> [EXTRAIT]
- - -

Au sujet de la cinématographie pure de ce troisième film : une claque
démentielle, une maîtrise technologique qui démontre que la machine à rêve
d’ILM garde une avance certaine sur ces concurrents et la mise en scène de
George Lucas, maîtrisée de bout en bout, avec des plans absolument magnifiques
et pleins de poésie ! Le retour à la réalité a été brutal en sortant de la
salle !
Concernant le contenu du film, j'ai été très agréablement surpris. Ce troisième
épisode est une réussite, malgré des scènes un peu expédiées. La version en DVD
nous fournira probablement quelques scènes supplémentaires bienvenues. Mais,
dans l'ensemble, le plaisir et l'émotion sont bien là, alors que cela manquait
un peu dans les épisodes 1 et 2.
« La revanche des Sith » peut être placé au même niveau que l’épisode 5 grâce à
son côté sombre.
Le film nous présente des scènes d'anthologie :
la bataille du début avec des
vaisseaux spatiaux fabuleux, l’ordre 66, le duel de folie entre Anakin et
Obi-Wan, la mort de Padmé avec la naissance de deux personnages mythiques, et
surtout, le visage détruit d'Anakin lorsqu'il reçoit le masque de Vader
accompagné du premier souffle du respirateur, absolument terrifiant !

- - -

> [DONNÉES]

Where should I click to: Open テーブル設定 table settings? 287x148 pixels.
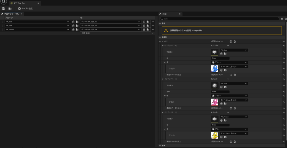[x=25, y=9]
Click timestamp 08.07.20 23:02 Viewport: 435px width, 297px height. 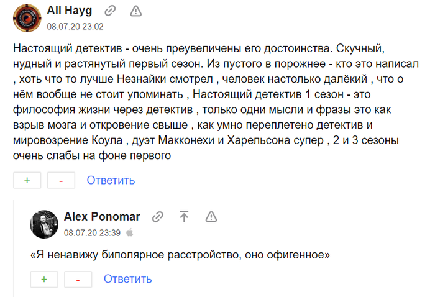click(x=75, y=26)
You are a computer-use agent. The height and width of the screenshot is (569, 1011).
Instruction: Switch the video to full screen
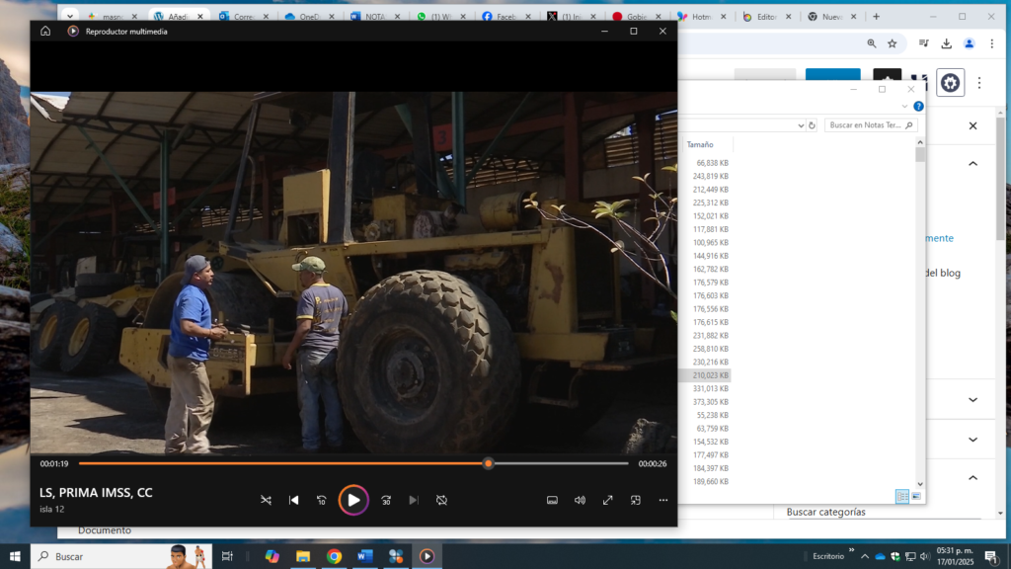coord(608,500)
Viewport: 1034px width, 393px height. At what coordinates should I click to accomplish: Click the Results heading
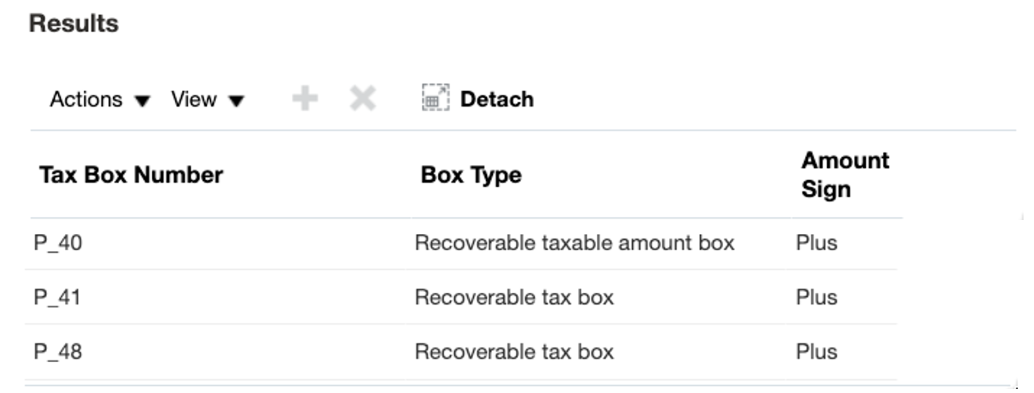point(74,22)
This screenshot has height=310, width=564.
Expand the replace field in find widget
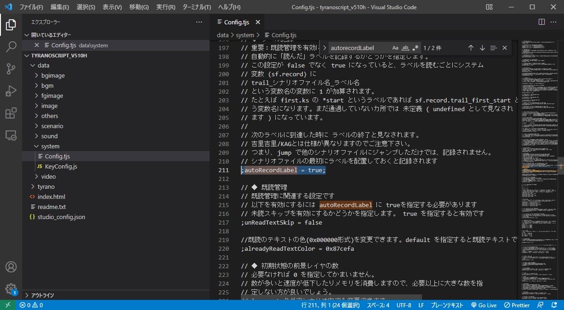pos(325,48)
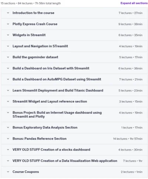This screenshot has height=179, width=148.
Task: Open the Data Visualization Web application section title
Action: tap(65, 161)
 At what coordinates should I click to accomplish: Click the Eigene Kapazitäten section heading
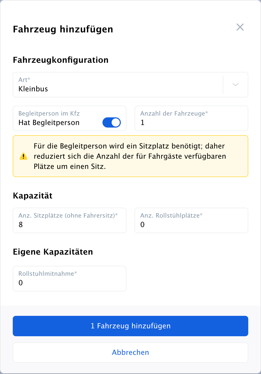click(53, 252)
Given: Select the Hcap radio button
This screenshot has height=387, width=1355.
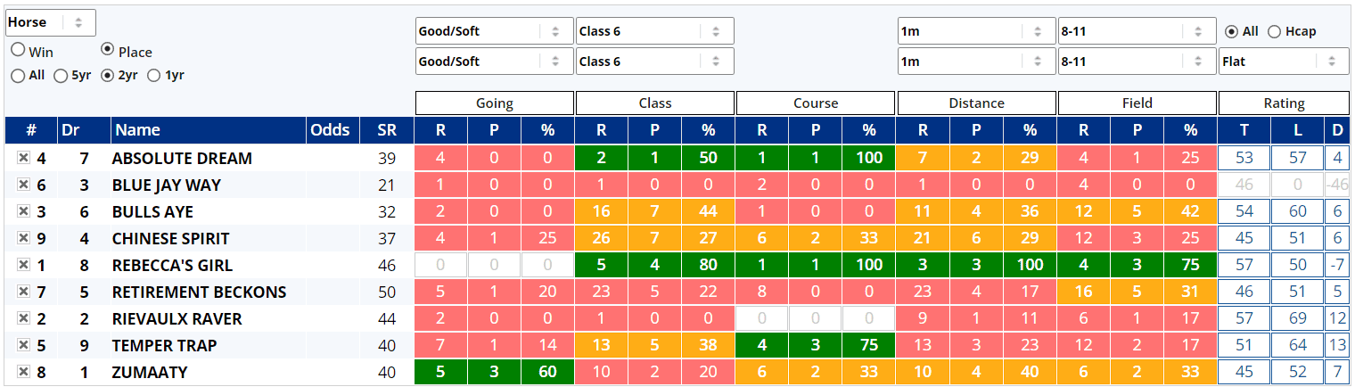Looking at the screenshot, I should 1274,31.
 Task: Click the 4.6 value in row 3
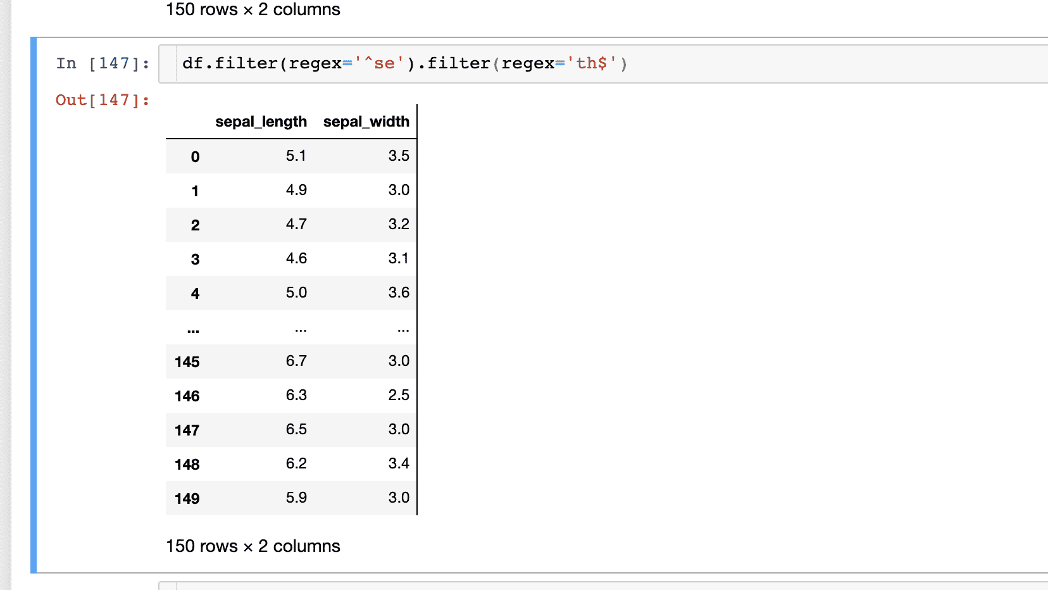(296, 258)
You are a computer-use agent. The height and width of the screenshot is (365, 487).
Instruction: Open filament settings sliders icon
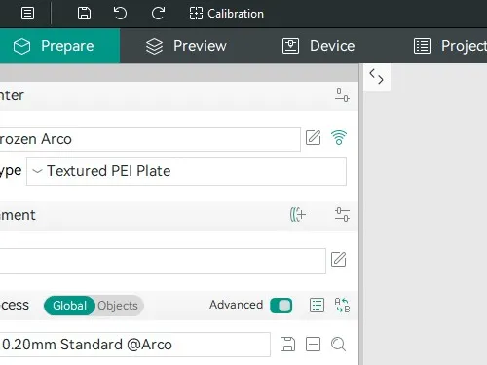pos(342,214)
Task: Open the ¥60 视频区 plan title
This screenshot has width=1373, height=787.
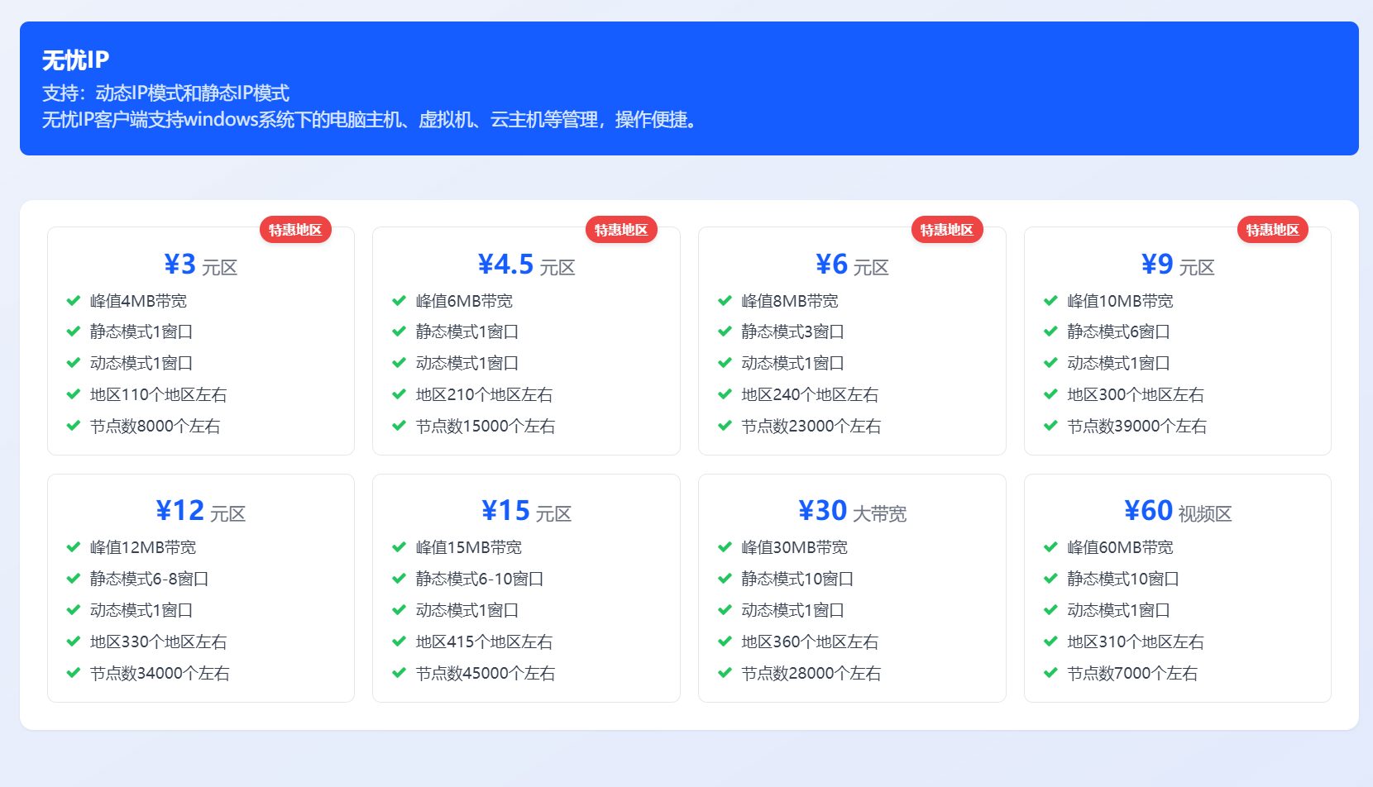Action: (x=1178, y=511)
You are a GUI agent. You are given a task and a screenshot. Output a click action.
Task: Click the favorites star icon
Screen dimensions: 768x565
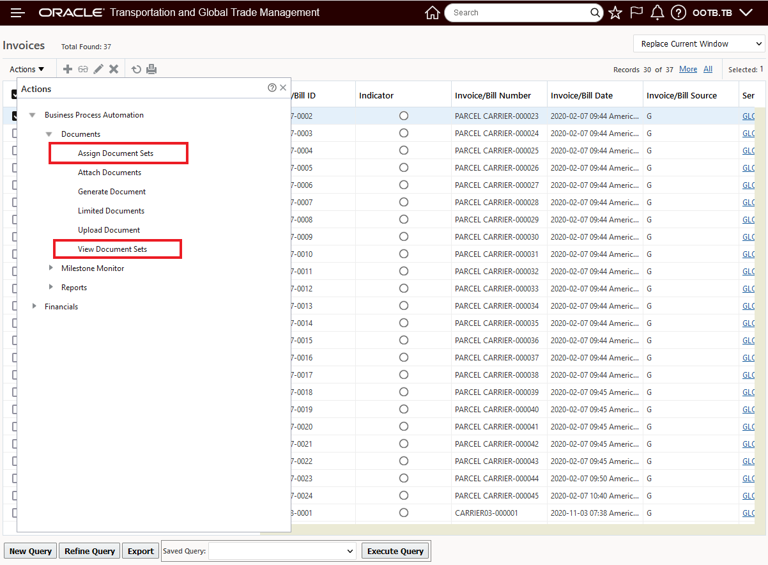point(615,12)
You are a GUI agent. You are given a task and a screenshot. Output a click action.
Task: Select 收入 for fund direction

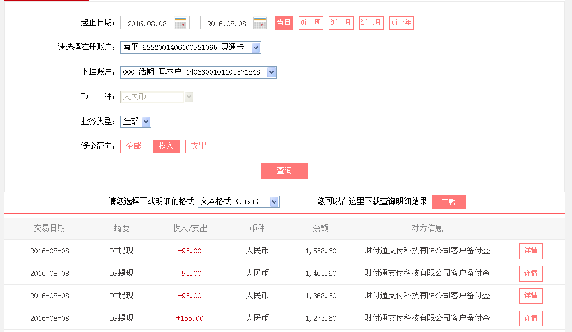coord(166,146)
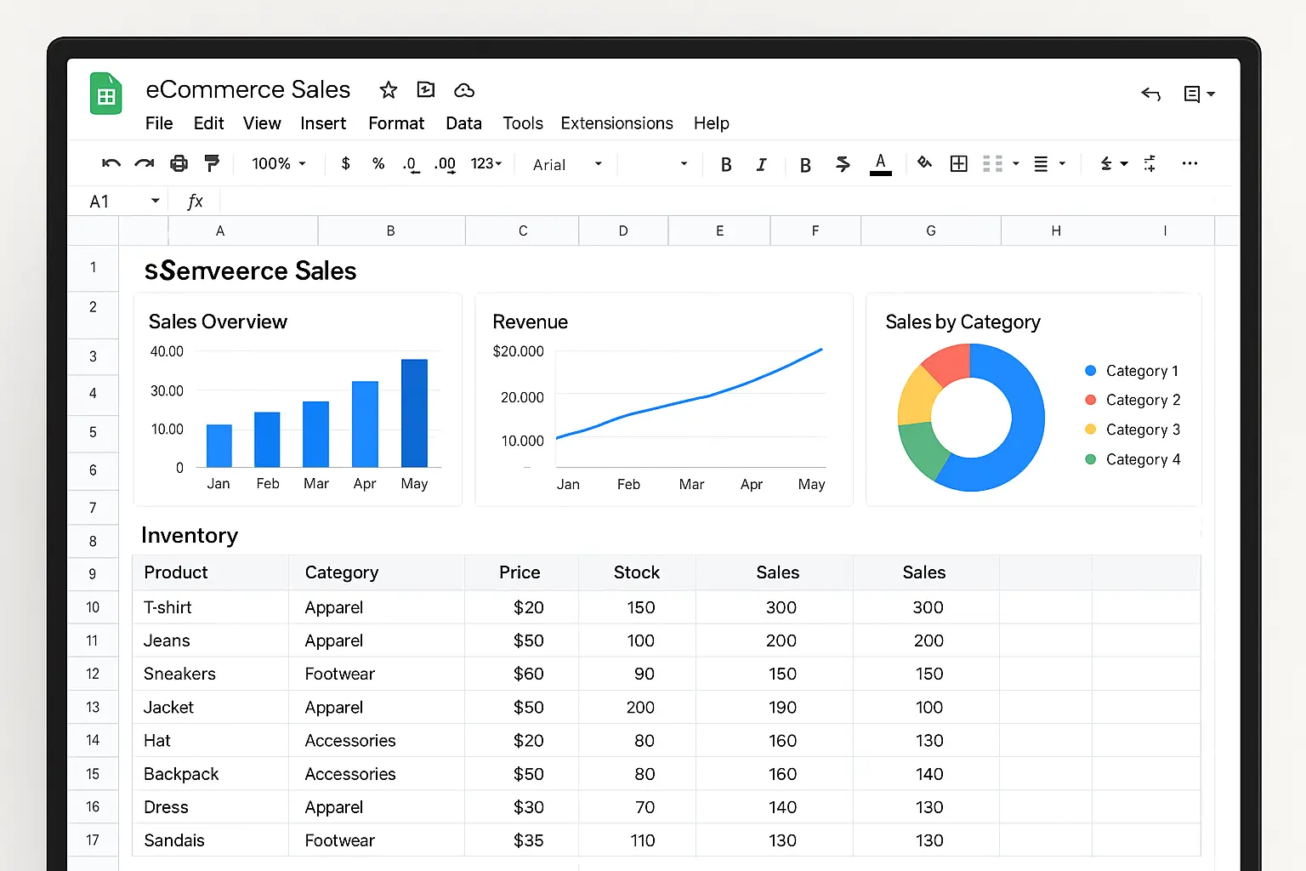Open the Print icon
Viewport: 1306px width, 871px height.
179,163
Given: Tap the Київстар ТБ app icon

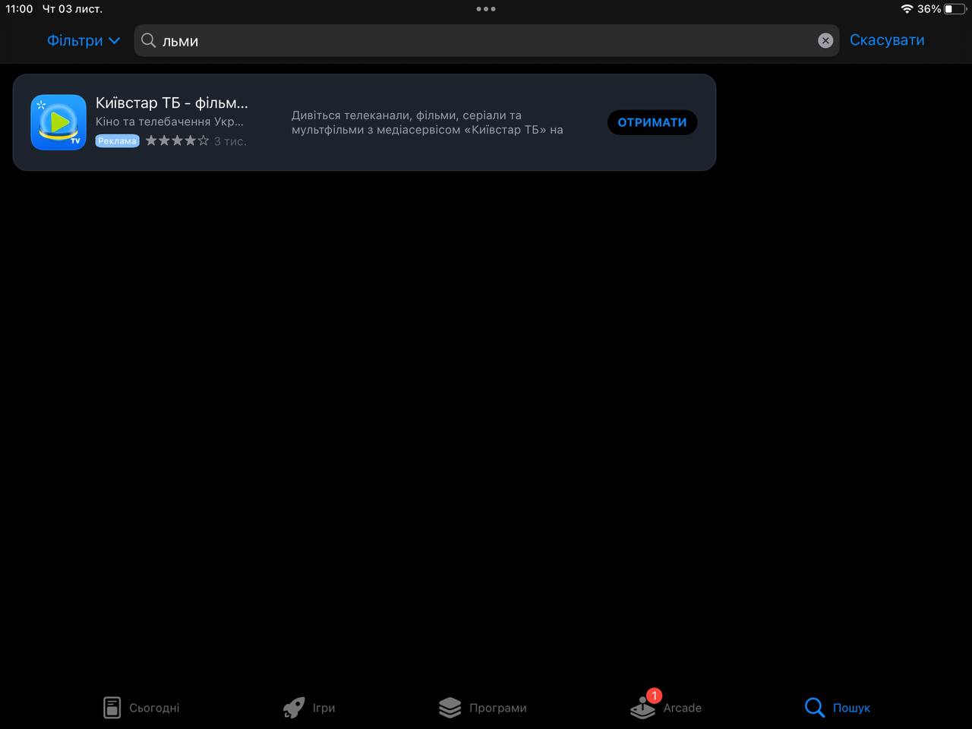Looking at the screenshot, I should point(58,122).
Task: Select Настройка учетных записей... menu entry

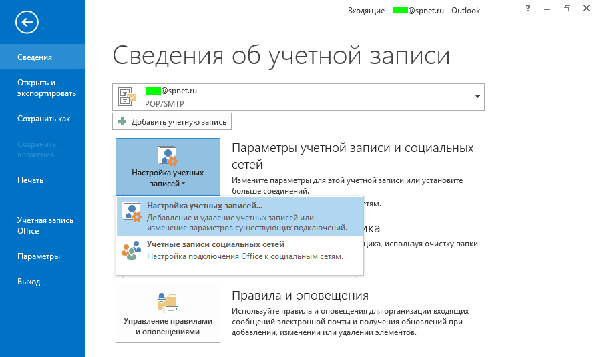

- - -

> [TÂCHES À RÉALISER]
1/ Reproduisez fidèlement le passage de la critique du film qui commence par « Au sujet de » et se poursuit jusqu'à « épisodes 1 et 2. ».
2/ D'après la critique du film, à quel épisode « La revanche des Sith » peut-il être placé au même niveau, et pour quelle raison ?
3/ Prolongez la critique du film à partir de l'endroit où elle s'arrête.
Les données n'ont aucun lien avec la critique du film.

> [RÉPONSES PAR TÂCHE]
1/
Au sujet de la cinématographie pure de ce troisième film : une claque
démentielle, une maîtrise technologique qui démontre que la machine à rêve
d’ILM garde une avance certaine sur ces concurrents et la mise en scène de
George Lucas, maîtrisée de bout en bout, avec des plans absolument magnifiques
et pleins de poésie ! Le retour à la réalité a été brutal en sortant de la
salle !
Concernant le contenu du film, j'ai été très agréablement surpris. Ce troisième
épisode est une réussite, malgré des scènes un peu expédiées. La version en DVD
nous fournira probablement quelques scènes supplémentaires bienvenues. Mais,
dans l'ensemble, le plaisir et l'émotion sont bien là, alors que cela manquait
un peu dans les épisodes 1 et 2.

2/ À l'épisode 5, grâce à son côté sombre.

3/
Les bonnes surprises sont venues du jeu d'acteur de Hayden Christensen et de
Ewan McGregor qui se complètent à merveille, et on sent que, sur le combat
final, ils ont bossé comme des dingues pour transmettre cette furie à l’écran.
Natalie Portman, bien que dans un rôle un peu en retrait, apporte une maturité
étonnante à son personnage. Mais, c’est surtout Ian McDiarmid qui éblouit de sa
prestation le triple rôle Palpatine / Darth Sidious / Empereur.
Les scènes avec Vader sont l’apogée du film, le but qu’avait toujours voulu
atteindre George Lucas dès la première trilogie. Ce qui était un homme se
trouve irrémédiablement emprisonné dans une machine. Le corps et l’âme de
Skywalker sont détruits, et on ne peut que se souvenir du dernier gros plan sur
le visage d’Anakin, magnifiquement joué par Christensen, où une larme coule sur
sa joue, emportant dans la douleur les dernières traces d’humanité qui
pouvaient encore rester en lui. Lorsque, devenu Vader, il apprend que Padmé est
morte par sa faute, qu'il est prisonnier et le jouet de l'empereur, le film
atteint alors le niveau d’une tragédie classique.
Toutes les manipulations de Palpatine, mises en place dans les épisodes 1 et 2,
trouvent ici leurs aboutissements. La chute de la République, d’un système
politique qui a oublié le bien commun pour les biens particuliers, permet
l’ascension d’un dictateur, ce que Padmé résume très bien d'ailleurs lors de la
scène du sénat. On sent Anakin glisser lentement vers le côté obscur. Pas de
façon trop appuyée, mais tangible. Pièce après pièce. Membre après membre. Cela
transpire dans son personnage. Et l'acteur joue excellemment la colère et la
frustration qui s’empare de lui. Cela lui permet de battre le comte Doku,
d’autant plus que ce dernier comprend la trahison de Palpatine et que tous ses
espoirs de puissance étaient vains. Doku ne se bat plus avec la Force, mais
avec le désespoir de n'être qu'un homme seul.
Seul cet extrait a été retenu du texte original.